# EXTRACT

=-=-=

Downieville in early 1960s.

When Santa wept — Downieville’s bittersweet Christmas

By

Bob Wyckoff

 

(The following true story is a well-traveled Christmas family favorite. The basic facts were related to me by the late Alvin Trivelpiece, Nevada County’s unofficial Poet Laureate, newspaper reporter and raconteur without peer. Al died in 1969, and to honor his memory I was prompted to research and write this story. It was first published in the San Francisco Examiner and has appeared in other daily and weekly newspapers down through the years. Some 71 years after this magnificent unselfish event, the story continues to evoke a warm holiday feeling and relates truly man’s humanity toward his fellow man and reinforces the classic Christmas tale of “Yes, Virginia there is a Santa Claus...”)

HRISTMAS is the time for telling the traditional stories of man’s humanity toward his fellow man. This is the story of how on Dec. 21, 1937, the Christmas Spirit came to the tiny gold mining town of Downieville, nestled high in the rugged northern Sierra Nevada.

On that date loving kindness was showered on the flood- stricken people of Downieville with a force more powerful than the deluge that two weeks before laid waste to the town.

Downieville, the county seat of Sierra County, is located at the confluence of tributary streams that most of the year flow gently into the North Yuba River. The place was first called “The Forks” by the gold-hungry Argonauts who pitched their tents on the stream banks and river bars.
The diggin’s proved rich. Often rewarding the miner with a tin-cup full of gold a day. Civilization came to The Forks and with it a new name to honor the town’s foremost citizen, Major William Downie. The town prospered and, as the 20th century rolled around, Downieville became a trading center for myriad gold mines that dotted the upcountry.

Early in December 1937, the good people of Downieville were preparing for Christmas. Red and green decorations crowded store windows as scores of tiny faces pressed against frosted window panes peering longingly at the goodies on display. Blue-gray smoke rose silently from the chimneys of the neatly painted houses that lined the hillsides and huddled together on the flats. Inside, family members smiled at one another as they hung shimmering strips of tinsel on trees freshly cut from the evergreen hills surrounding the town. Woodsheds were full and spirits soared in anticipation of the holidays.

Then it happened; slowly at first, then with a speed that seemed to shout impending disaster, the skies blackened and rain began to fall.

In San Francisco, the weather bureau said a storm front was moving in from the Pacific; it arrived as promised, buffeting Northern California with vicious winds and torrential rains. It scored direct hits on the mountain counties of Placer, Plumas, Nevada and Sierra. The storm seemed to single out Sierra County. For two days and nights, heavy rains whipped by increasing winds washed entire trees and boulders into swirling, mud-clogged streams. The debris tumbled wildly in the current until it was stopped abruptly by the bridge that carried State Highway 49 across the North Yuba River through the center of town.

A gigantic debris dam was formed and as the river rose, muddy water spilled in great torrents at either side of the dam, inundating low-lying homes and stores.

=-=-=

# PROBLEMS
1 - According to the Downieville story, what did the gold-hungry Argonauts first call the place?
2 - Reproduce the portion of the Downieville story that starts at the words "In San Francisco, the" and stops after the words "homes and stores.".

=-=-=

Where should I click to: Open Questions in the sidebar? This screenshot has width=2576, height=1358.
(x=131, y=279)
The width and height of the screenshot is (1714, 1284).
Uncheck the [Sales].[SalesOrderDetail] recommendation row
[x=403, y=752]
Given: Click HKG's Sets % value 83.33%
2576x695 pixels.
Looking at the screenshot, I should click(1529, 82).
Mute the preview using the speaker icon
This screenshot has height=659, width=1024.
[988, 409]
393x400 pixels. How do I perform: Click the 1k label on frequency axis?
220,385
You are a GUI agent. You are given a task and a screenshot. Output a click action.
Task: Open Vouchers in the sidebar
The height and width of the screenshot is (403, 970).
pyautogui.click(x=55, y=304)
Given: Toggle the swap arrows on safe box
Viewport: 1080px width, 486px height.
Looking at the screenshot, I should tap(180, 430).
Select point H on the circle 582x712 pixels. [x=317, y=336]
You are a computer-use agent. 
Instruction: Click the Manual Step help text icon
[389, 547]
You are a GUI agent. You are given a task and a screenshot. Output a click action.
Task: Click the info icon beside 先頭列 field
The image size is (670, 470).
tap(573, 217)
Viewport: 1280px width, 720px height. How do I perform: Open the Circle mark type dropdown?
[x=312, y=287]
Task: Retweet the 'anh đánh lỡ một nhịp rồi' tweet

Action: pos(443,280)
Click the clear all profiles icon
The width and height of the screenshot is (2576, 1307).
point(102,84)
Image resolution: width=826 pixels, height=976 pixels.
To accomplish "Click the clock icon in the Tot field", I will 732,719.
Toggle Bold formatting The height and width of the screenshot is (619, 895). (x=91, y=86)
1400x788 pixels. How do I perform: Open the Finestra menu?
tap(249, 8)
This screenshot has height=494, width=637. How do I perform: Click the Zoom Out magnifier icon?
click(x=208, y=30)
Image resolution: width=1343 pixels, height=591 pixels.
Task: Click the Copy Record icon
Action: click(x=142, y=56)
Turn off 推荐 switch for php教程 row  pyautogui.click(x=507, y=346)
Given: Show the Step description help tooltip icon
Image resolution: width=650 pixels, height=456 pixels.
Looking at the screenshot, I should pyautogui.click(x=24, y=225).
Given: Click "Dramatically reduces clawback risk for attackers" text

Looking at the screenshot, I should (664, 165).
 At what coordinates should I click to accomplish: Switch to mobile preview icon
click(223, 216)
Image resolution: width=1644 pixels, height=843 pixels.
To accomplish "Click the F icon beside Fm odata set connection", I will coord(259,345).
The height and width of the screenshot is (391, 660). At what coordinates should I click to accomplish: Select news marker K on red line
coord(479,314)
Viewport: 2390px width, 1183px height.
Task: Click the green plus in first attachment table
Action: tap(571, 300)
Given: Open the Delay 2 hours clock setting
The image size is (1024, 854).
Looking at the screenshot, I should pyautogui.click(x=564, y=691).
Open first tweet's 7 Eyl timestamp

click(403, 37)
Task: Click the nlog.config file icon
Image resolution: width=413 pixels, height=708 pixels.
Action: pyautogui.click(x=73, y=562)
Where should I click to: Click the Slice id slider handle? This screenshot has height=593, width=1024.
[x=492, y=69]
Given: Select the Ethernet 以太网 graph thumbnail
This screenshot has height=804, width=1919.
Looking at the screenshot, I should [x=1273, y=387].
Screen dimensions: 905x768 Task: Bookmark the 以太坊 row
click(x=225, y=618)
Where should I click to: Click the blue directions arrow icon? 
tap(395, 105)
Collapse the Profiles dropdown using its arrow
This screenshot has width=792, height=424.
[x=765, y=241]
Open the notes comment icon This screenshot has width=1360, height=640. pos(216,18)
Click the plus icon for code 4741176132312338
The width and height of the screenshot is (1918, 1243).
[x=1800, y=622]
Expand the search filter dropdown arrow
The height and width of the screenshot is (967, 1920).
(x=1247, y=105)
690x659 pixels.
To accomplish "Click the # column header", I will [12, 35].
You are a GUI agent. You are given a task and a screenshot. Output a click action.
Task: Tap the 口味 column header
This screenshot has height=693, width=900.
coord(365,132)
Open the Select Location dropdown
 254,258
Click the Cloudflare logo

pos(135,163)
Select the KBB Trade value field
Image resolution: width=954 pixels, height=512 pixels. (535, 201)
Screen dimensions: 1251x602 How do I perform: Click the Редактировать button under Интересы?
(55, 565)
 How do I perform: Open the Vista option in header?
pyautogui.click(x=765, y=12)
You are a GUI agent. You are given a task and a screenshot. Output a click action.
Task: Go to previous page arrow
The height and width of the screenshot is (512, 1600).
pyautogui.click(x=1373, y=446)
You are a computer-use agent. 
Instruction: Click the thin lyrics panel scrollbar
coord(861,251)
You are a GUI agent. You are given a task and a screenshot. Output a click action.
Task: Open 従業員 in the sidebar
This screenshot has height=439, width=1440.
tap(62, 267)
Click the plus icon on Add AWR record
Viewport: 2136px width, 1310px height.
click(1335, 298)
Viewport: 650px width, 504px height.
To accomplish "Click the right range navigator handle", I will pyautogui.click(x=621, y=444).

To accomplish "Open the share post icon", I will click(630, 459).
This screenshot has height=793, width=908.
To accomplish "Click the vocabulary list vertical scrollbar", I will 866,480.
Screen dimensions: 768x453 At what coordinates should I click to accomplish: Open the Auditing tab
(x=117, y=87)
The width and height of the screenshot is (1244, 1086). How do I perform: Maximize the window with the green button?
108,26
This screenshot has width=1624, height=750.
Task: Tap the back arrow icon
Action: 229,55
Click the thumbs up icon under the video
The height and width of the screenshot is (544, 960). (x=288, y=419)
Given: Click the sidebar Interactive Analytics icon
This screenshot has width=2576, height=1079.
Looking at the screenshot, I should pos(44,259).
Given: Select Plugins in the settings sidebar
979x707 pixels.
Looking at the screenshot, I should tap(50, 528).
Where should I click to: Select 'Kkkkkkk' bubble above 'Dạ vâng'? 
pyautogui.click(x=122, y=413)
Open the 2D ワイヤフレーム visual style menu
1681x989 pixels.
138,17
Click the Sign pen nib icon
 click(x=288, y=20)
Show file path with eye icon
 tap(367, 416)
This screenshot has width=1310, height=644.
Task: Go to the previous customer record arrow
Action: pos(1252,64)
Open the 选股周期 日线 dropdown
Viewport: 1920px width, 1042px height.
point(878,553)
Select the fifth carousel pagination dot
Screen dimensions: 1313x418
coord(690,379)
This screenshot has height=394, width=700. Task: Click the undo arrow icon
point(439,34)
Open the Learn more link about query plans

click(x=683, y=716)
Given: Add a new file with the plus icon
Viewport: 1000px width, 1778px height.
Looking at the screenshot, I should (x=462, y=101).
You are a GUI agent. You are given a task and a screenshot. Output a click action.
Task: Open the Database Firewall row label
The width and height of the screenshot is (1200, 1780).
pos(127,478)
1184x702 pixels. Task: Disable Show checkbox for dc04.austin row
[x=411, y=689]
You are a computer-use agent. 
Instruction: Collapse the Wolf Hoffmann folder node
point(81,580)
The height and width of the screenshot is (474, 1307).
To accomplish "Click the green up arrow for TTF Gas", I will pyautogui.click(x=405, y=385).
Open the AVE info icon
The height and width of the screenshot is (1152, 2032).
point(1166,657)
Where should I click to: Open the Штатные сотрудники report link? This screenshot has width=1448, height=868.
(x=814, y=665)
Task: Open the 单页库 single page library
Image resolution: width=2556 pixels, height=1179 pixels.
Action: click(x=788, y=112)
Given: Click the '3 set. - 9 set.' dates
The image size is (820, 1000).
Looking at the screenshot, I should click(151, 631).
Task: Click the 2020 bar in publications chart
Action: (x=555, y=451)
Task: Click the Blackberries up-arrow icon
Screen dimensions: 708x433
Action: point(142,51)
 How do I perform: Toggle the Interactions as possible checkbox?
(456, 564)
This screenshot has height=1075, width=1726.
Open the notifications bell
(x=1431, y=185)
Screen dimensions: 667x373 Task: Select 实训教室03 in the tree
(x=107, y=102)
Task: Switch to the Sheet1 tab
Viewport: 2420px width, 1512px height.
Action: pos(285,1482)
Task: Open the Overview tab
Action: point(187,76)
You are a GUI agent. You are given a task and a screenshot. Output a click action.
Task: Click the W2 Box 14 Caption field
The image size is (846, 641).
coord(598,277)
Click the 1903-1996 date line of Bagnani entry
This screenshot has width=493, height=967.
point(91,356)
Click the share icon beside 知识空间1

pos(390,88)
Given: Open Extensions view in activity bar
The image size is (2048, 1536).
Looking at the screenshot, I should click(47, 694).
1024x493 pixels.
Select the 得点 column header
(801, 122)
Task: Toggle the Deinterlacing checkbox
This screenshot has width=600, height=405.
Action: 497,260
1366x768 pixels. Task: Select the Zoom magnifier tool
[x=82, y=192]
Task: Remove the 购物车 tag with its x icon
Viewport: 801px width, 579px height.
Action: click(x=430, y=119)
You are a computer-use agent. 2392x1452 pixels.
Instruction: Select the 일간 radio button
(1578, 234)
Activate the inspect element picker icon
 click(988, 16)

=-=-=

# EXPECTED ANSWERS
1 - "The Forks"

2 -
In San Francisco, the weather bureau said a storm front was moving in from the Pacific; it arrived as promised, buffeting Northern California with vicious winds and torrential rains. It scored direct hits on the mountain counties of Placer, Plumas, Nevada and Sierra. The storm seemed to single out Sierra County. For two days and nights, heavy rains whipped by increasing winds washed entire trees and boulders into swirling, mud-clogged streams. The debris tumbled wildly in the current until it was stopped abruptly by the bridge that carried State Highway 49 across the North Yuba River through the center of town.

A gigantic debris dam was formed and as the river rose, muddy water spilled in great torrents at either side of the dam, inundating low-lying homes and stores.